Debates made it clear Western historians could no longer ignore differences among women. The rise of transnational and multicultural consciousness prompted questions about universal oppression. Scholars like Chandra Mohanty urged skepticism toward a common category of “woman,” emphasizing the ‘politics of location’. As Estelle Freedman noted, oppression and liberation looked different across continents and socioeconomic contexts, necessitating a range of perspectives in women’s histories (plural).

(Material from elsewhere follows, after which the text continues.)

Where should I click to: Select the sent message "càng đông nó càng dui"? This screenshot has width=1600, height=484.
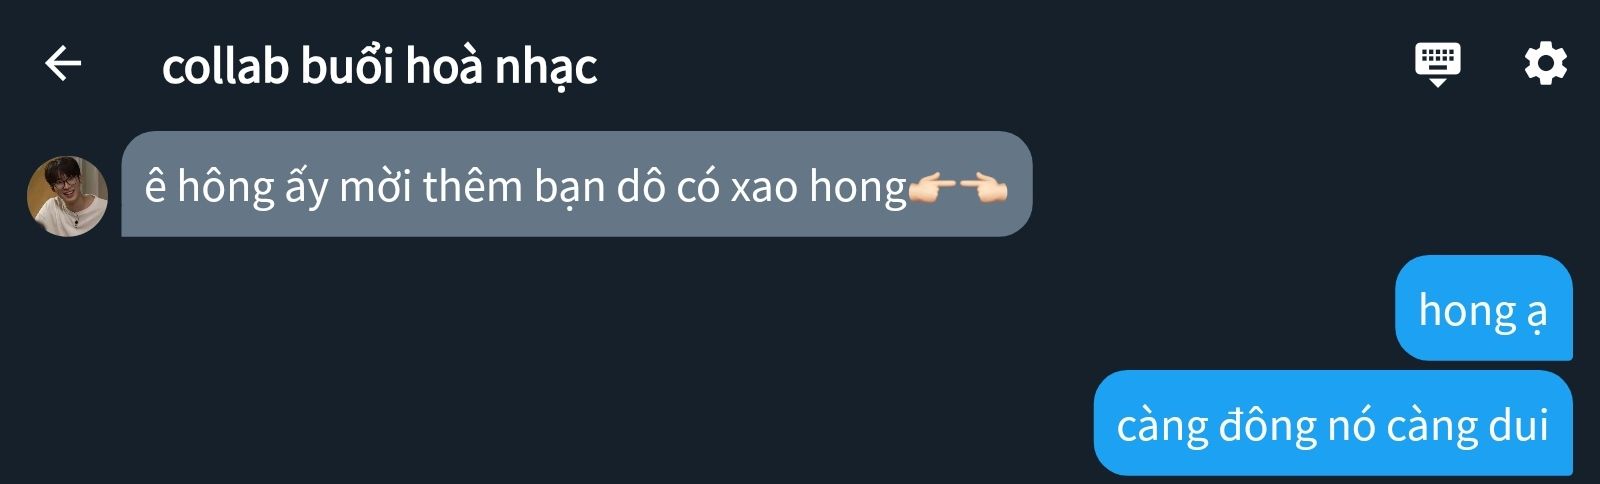coord(1333,423)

Consequently, scholars from ethnic minorities, lesbians, and the working class challenged unity-forging paradigms. The slogan ‘sisterhood is powerful’ was later countered by analyses of internal division. Scholar bell hooks highlighted Western feminism’s racist, nationalist legacy. Historians documented how class, religion, and racism divided women, causing them to sometimes identify more with men of their group. White suffragists lobbied against black women’s rights, and privileged women exploited working-class women, acting as agents of imperial conquest that decimated indigenous cultures.

Historians also engaged in debates endemic to second-wave feminism. Radicals questioned whether seeking equality within masculinist institutions was desirable. Historians debated whether to argue for women’s inherent sameness or difference. A pivotal 1986 U.S. trial, where historians Rosalind Rosenberg and Alice Kessler-Harris gave opposing testimony on workplace discrimination, highlighted these tensions. The case underscored that if women’s history was to espouse feminist politics, there was no singular politics to follow, reflecting the field’s complex evolution from herstory to a multifaceted, critical gender history.